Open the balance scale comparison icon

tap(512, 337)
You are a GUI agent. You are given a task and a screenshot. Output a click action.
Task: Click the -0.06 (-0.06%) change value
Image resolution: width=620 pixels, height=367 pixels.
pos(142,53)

● **What you need to do**: Copy these lines word for word.

● **Solution**:
Open the balance scale comparison icon

tap(512, 337)
You are a GUI agent. You are given a task and a screenshot. Output a click action.
Task: Click the -0.06 (-0.06%) change value
Image resolution: width=620 pixels, height=367 pixels.
pos(142,53)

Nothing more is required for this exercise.